Task to complete =
Copy the lines below word for word, and leave out the pictures.

··· Supplied material

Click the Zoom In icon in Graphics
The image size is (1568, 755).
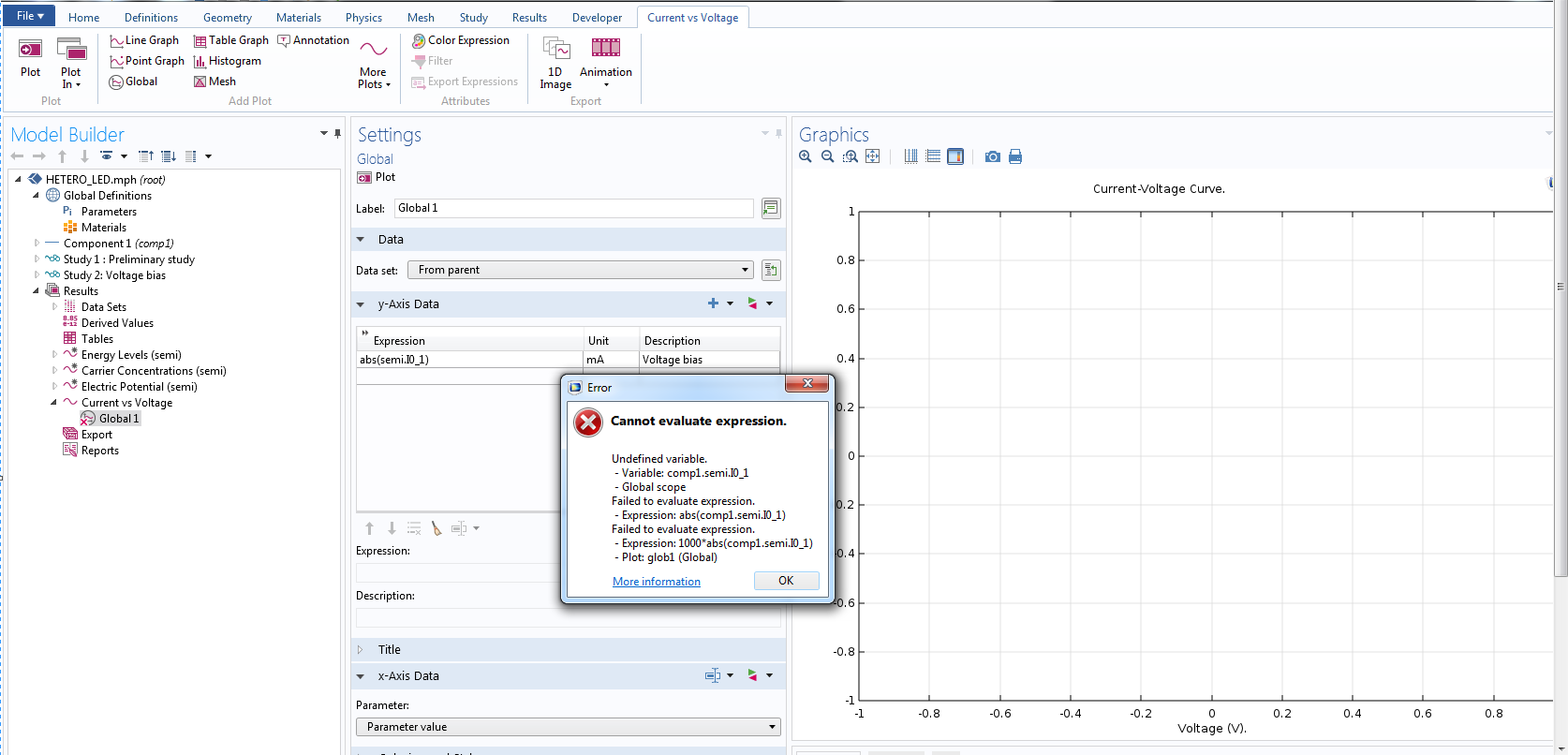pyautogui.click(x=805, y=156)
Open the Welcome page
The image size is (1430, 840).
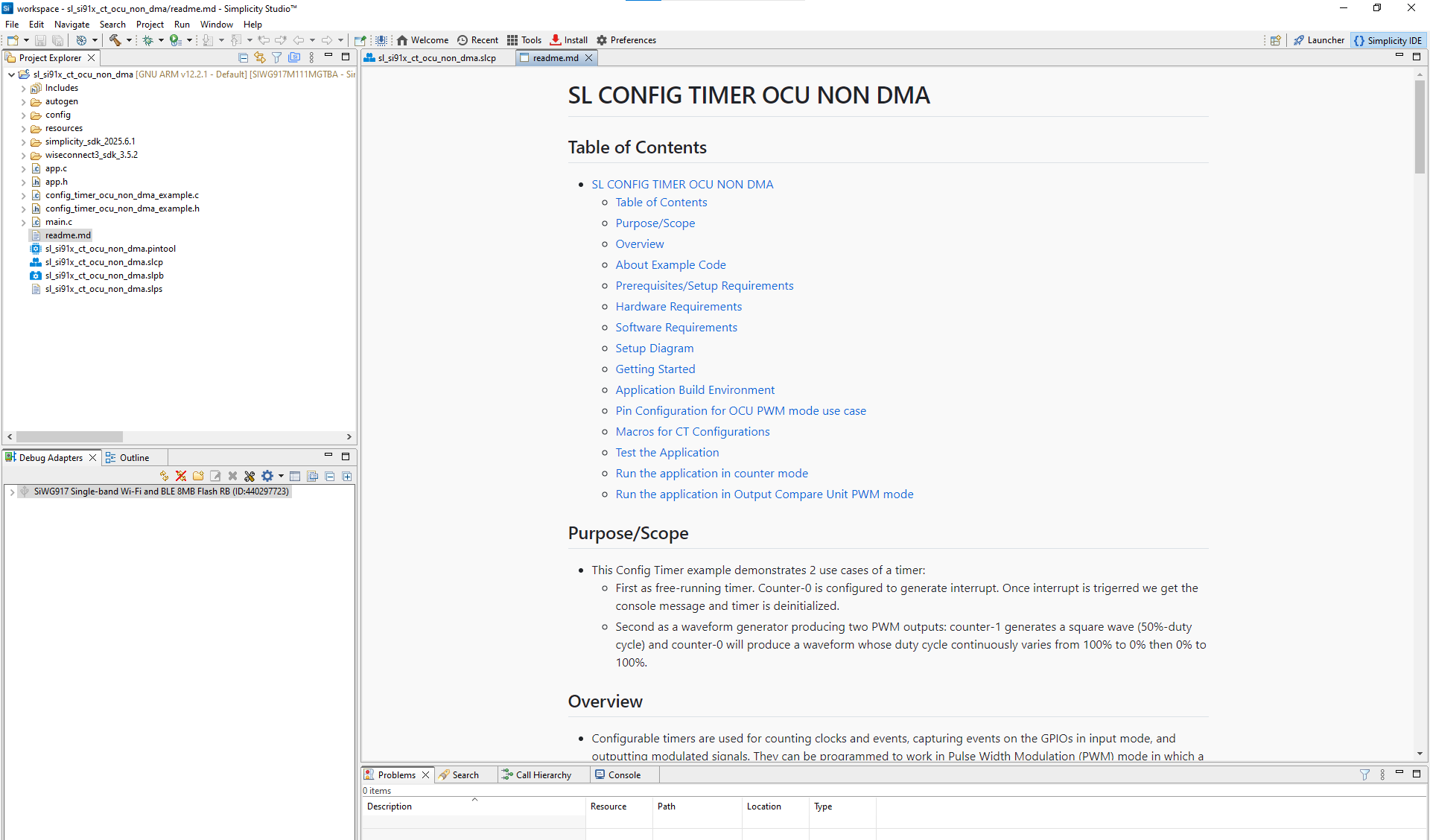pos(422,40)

······

Expected output =
Click the Zoom In icon in Graphics
The image size is (1568, 755).
pyautogui.click(x=805, y=156)
Open the Welcome page
The image size is (1430, 840).
pos(422,40)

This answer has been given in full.